Description of the task:
Return the whole listing exactly as written.

Data:

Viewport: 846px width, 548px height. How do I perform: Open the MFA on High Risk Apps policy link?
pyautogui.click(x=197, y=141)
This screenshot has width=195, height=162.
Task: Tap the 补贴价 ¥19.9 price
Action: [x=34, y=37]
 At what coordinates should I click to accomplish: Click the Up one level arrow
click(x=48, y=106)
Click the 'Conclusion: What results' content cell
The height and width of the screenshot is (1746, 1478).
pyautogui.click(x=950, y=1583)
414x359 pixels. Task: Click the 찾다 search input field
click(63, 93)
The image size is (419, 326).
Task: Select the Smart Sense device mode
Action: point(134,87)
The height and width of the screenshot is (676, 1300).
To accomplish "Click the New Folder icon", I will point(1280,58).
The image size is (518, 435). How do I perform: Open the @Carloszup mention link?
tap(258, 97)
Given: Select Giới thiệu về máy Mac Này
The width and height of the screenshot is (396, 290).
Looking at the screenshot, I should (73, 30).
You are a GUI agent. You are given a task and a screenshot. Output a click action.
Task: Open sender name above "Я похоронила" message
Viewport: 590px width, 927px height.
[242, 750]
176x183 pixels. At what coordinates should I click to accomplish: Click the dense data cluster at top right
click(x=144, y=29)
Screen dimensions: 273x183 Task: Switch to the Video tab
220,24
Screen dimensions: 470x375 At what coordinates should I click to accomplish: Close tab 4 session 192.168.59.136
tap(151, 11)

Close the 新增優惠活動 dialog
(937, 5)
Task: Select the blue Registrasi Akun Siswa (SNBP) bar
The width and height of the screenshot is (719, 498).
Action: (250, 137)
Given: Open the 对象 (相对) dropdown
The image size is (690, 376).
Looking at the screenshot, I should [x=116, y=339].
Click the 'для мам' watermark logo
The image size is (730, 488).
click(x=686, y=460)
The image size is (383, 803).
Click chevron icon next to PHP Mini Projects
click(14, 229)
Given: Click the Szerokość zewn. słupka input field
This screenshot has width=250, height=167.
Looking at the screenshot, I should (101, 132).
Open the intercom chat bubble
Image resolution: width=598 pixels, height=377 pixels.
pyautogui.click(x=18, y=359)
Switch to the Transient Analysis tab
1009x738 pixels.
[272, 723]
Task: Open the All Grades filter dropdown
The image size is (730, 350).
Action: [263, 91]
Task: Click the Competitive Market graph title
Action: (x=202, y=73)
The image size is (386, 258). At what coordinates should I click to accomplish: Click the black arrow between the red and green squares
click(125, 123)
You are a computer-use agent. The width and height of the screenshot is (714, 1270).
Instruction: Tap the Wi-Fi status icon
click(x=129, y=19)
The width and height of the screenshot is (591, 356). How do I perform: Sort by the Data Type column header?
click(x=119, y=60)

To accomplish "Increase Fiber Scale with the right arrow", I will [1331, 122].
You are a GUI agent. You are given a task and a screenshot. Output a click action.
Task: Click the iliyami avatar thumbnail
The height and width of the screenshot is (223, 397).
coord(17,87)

Answer to the problem:
Viewport: 846px width, 548px height. How do I perform: Open the MFA on High Risk Apps policy link?
pyautogui.click(x=197, y=141)
This screenshot has width=195, height=162.
Task: Tap the 补贴价 ¥19.9 price
Action: [x=34, y=37]
 At what coordinates should I click to accomplish: Click the Up one level arrow
click(x=48, y=106)
Click the 'Conclusion: What results' content cell
The height and width of the screenshot is (1746, 1478).
pyautogui.click(x=950, y=1583)
414x359 pixels. Task: Click the 찾다 search input field
click(63, 93)
The image size is (419, 326).
Task: Select the Smart Sense device mode
Action: point(134,87)
The height and width of the screenshot is (676, 1300).
To accomplish "Click the New Folder icon", I will point(1280,58).
The image size is (518, 435). How do I perform: Open the @Carloszup mention link?
tap(258, 97)
Given: Select Giới thiệu về máy Mac Này
The width and height of the screenshot is (396, 290).
Looking at the screenshot, I should (73, 30).
You are a GUI agent. You are given a task and a screenshot. Output a click action.
Task: Open sender name above "Я похоронила" message
Viewport: 590px width, 927px height.
[242, 750]
176x183 pixels. At what coordinates should I click to accomplish: Click the dense data cluster at top right
click(x=144, y=29)
Screen dimensions: 273x183 Task: Switch to the Video tab
220,24
Screen dimensions: 470x375 At what coordinates should I click to accomplish: Close tab 4 session 192.168.59.136
tap(151, 11)

Close the 新增優惠活動 dialog
(937, 5)
Task: Select the blue Registrasi Akun Siswa (SNBP) bar
The width and height of the screenshot is (719, 498).
Action: (250, 137)
Given: Open the 对象 (相对) dropdown
The image size is (690, 376).
Looking at the screenshot, I should [x=116, y=339].
Click the 'для мам' watermark logo
The image size is (730, 488).
click(x=686, y=460)
The image size is (383, 803).
Click chevron icon next to PHP Mini Projects
click(14, 229)
Given: Click the Szerokość zewn. słupka input field
This screenshot has width=250, height=167.
Looking at the screenshot, I should (101, 132).
Open the intercom chat bubble
Image resolution: width=598 pixels, height=377 pixels.
pyautogui.click(x=18, y=359)
Switch to the Transient Analysis tab
1009x738 pixels.
[272, 723]
Task: Open the All Grades filter dropdown
The image size is (730, 350).
Action: [263, 91]
Task: Click the Competitive Market graph title
Action: (x=202, y=73)
The image size is (386, 258). At what coordinates should I click to accomplish: Click the black arrow between the red and green squares
click(125, 123)
You are a computer-use agent. The width and height of the screenshot is (714, 1270).
Instruction: Tap the Wi-Fi status icon
click(x=129, y=19)
The width and height of the screenshot is (591, 356). How do I perform: Sort by the Data Type column header?
click(x=119, y=60)

To accomplish "Increase Fiber Scale with the right arrow", I will [1331, 122].
You are a GUI agent. You are given a task and a screenshot. Output a click action.
Task: Click the iliyami avatar thumbnail
The height and width of the screenshot is (223, 397).
coord(17,87)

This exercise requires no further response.